Item 3. Legal Proceedings
The Corporation, in the normal course of business, is subject to various legal proceedings. Management does not expect the outcome of these proceedings to have a material adverse impact on the Corporation’s financial condition or results of operations.
Item 4. Submission of Matters to a Vote of Security Holders
No matters were submitted to a vote of the Corporation’s security holders during the last quarter of its fiscal year ended December 31, 2004.
PART II
Item 5. Market for Registrant's Common Equity AND Related Stockholder Matters
Information appearing in the Annual Report to Shareholders for the fiscal year ended December 31, 2004 (the Annual Report) in the section titled “Common Stock Information” is incorporated herein by reference in response to this item. As of March 24, 2005 there were 484 shareholders of record of the Corporation's common stock. The number of beneficial shareholders is approximately 814.
We have historically paid quarterly dividends on our common stock and currently intend to continue to do so in the foreseeable future. Our ability to pay dividends depends on a number of factors, however, including restrictions on the ability of the Corporation to pay dividends under federal laws and regulations, and as a result there can be no assurance that dividends will be paid in the future
Item 6. Selected Financial Data
Information appearing in the Annual Report in the section titled “Selected Financial Data” is incorporated herein by reference.
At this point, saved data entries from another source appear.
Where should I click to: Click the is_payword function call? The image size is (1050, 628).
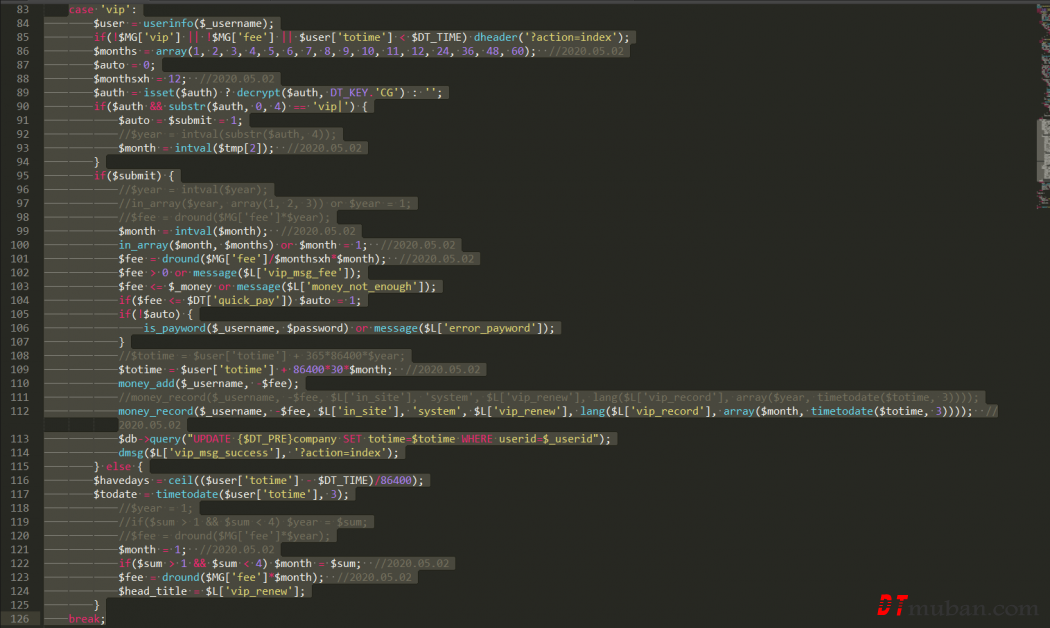tap(179, 328)
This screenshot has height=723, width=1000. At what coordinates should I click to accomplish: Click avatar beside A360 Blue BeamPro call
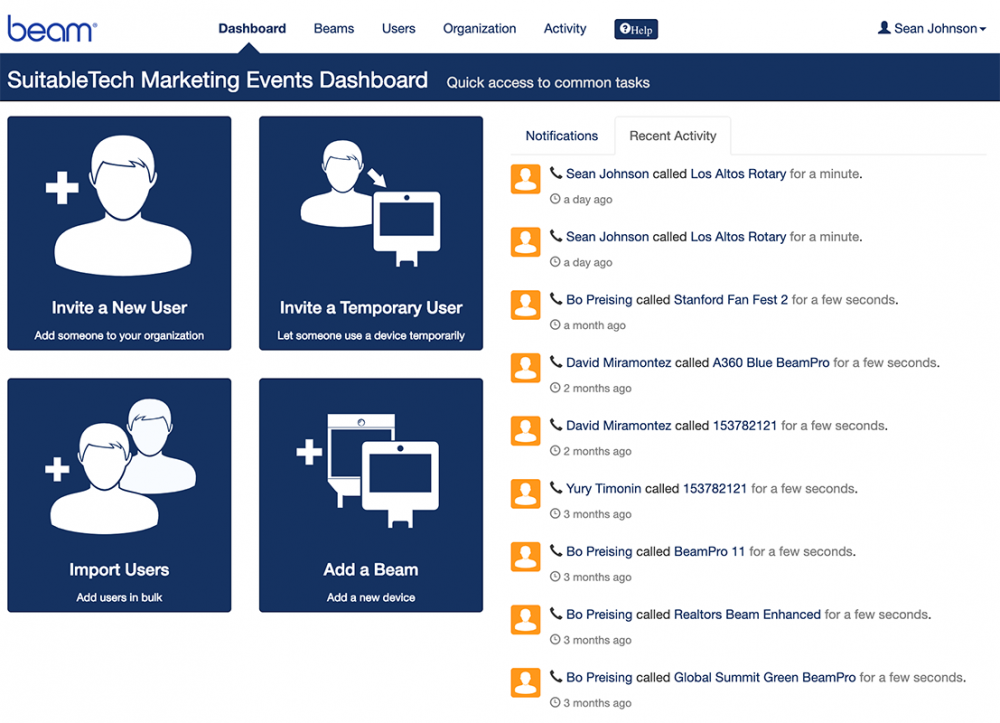[x=525, y=368]
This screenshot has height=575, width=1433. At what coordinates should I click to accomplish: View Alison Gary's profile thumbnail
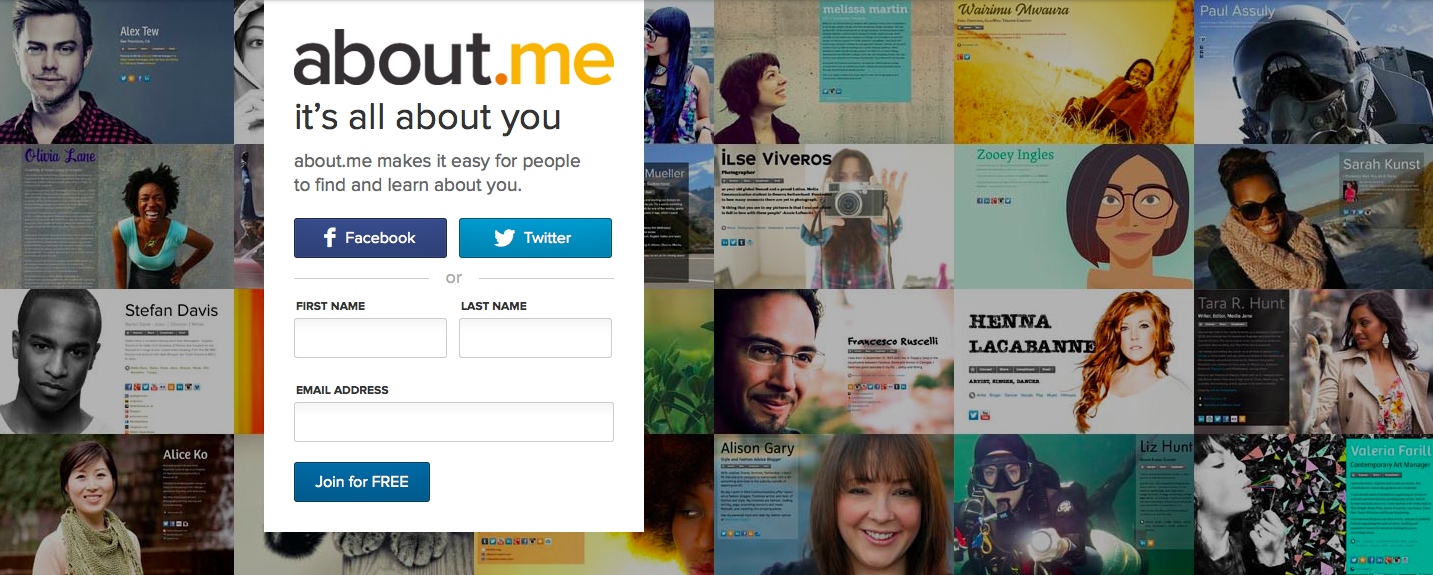[x=833, y=505]
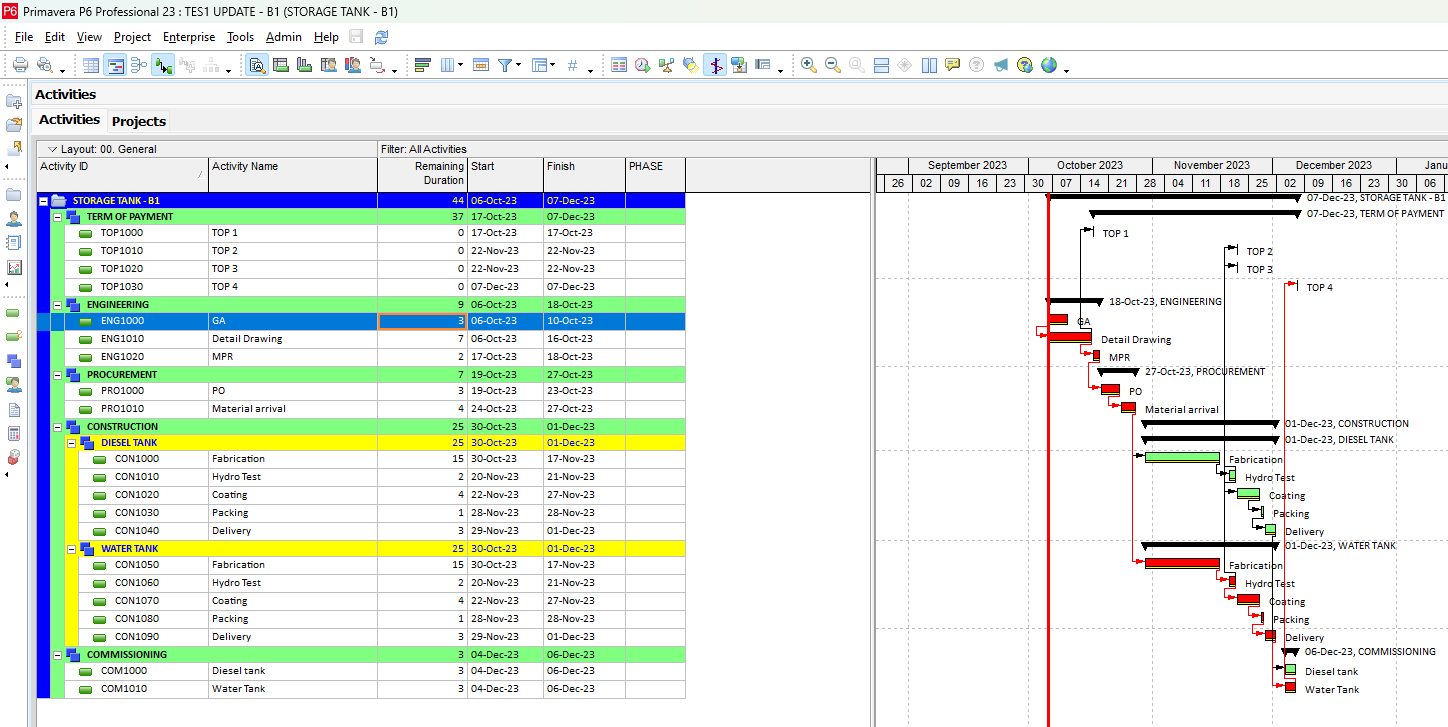The height and width of the screenshot is (727, 1448).
Task: Toggle the Activity Table view button
Action: pos(91,65)
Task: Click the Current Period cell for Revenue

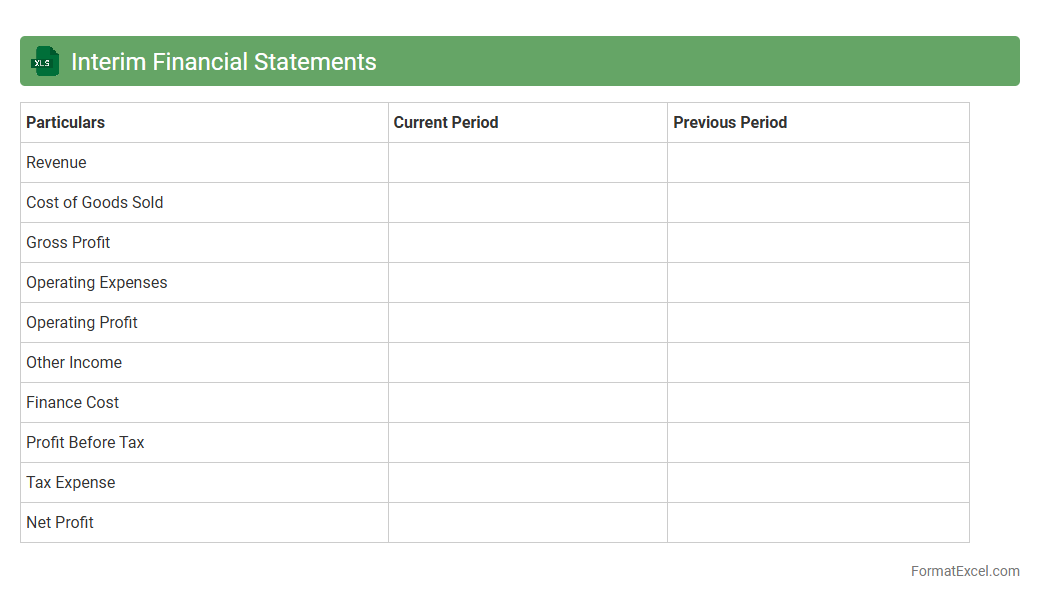Action: tap(527, 163)
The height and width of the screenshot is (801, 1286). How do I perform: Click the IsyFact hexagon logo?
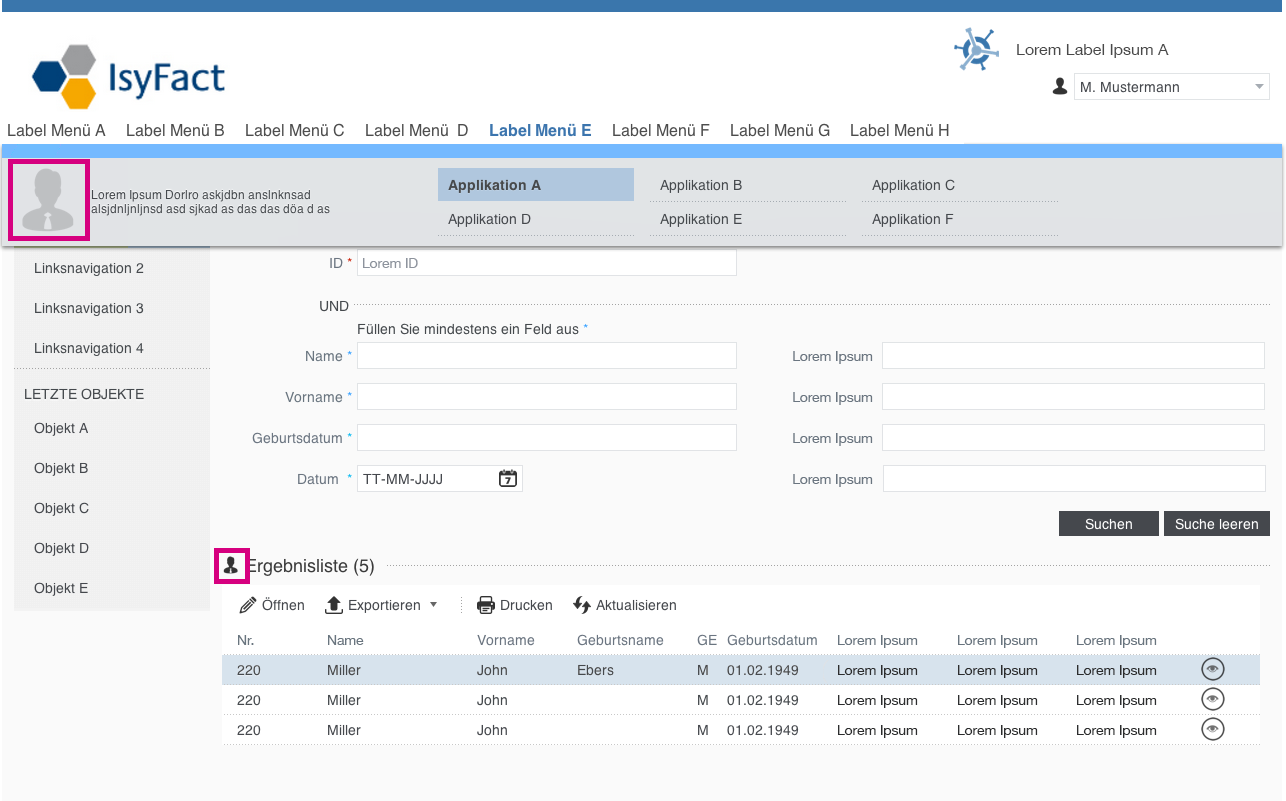tap(65, 77)
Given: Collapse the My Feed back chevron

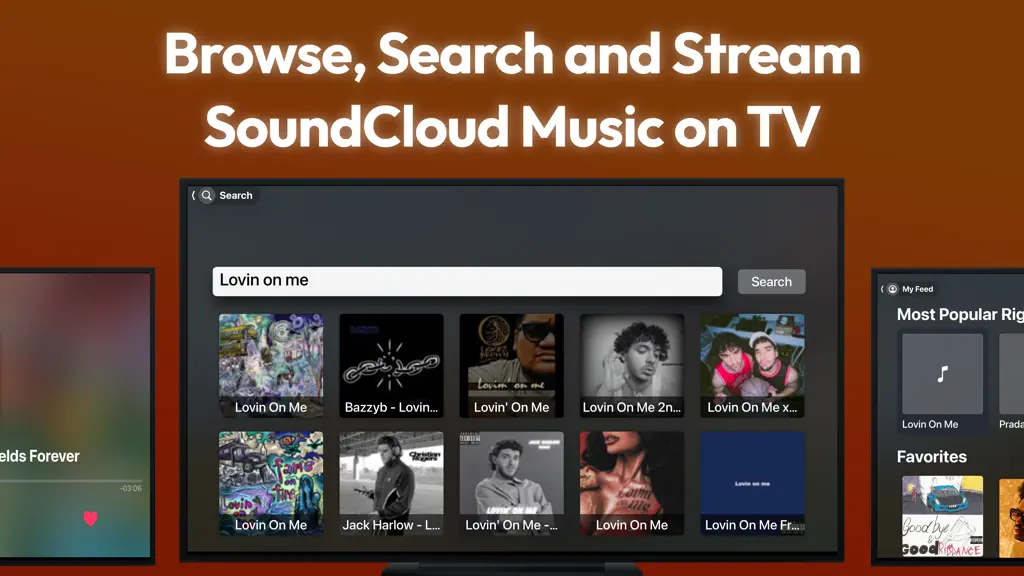Looking at the screenshot, I should (x=882, y=289).
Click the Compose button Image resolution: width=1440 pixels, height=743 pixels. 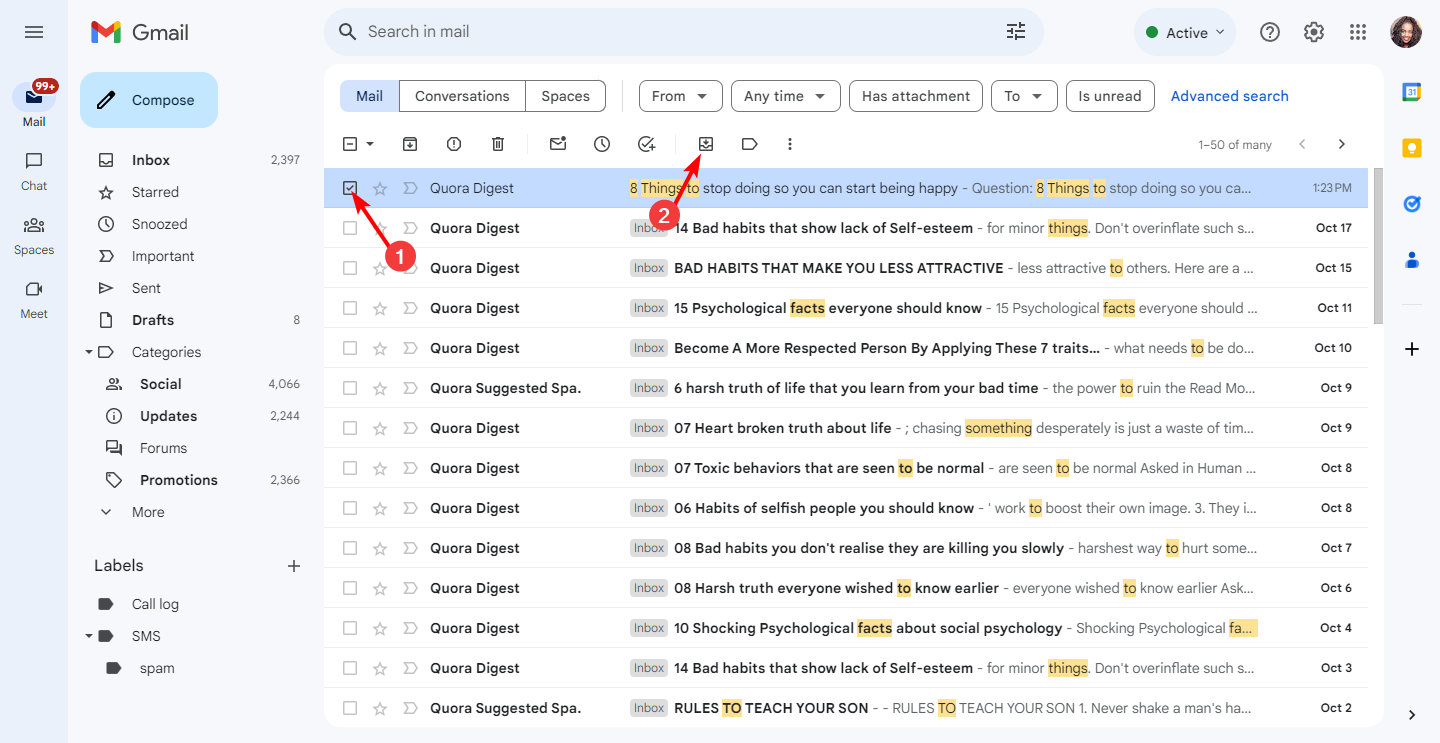coord(148,99)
Item 7. Management's Discussion and Analysis of Financial Condition and Results of Operation
Information appearing in the Annual Report in the section titled “Management’s Discussion and Analysis of Financial Condition and Results of Operation” is incorporated herein by reference.
Item 7A. Quantitative and Qualitative Disclosures About Market Risk
Information appearing in the Annual Report on in the section titled “Interest Sensitivity and Market Risk” is incorporated herein by reference.
Item 8. Financial Statements and Supplementary Data
The Corporation’s consolidated financial statements, the notes thereto and the report of the independent certified public accountants of the Annual Report and are incorporated herein by reference. In addition, a quarterly summary of financial data is in the section titled “Quarterly Summary of Financial Data” of the Annual Report and is incorporated herein by reference.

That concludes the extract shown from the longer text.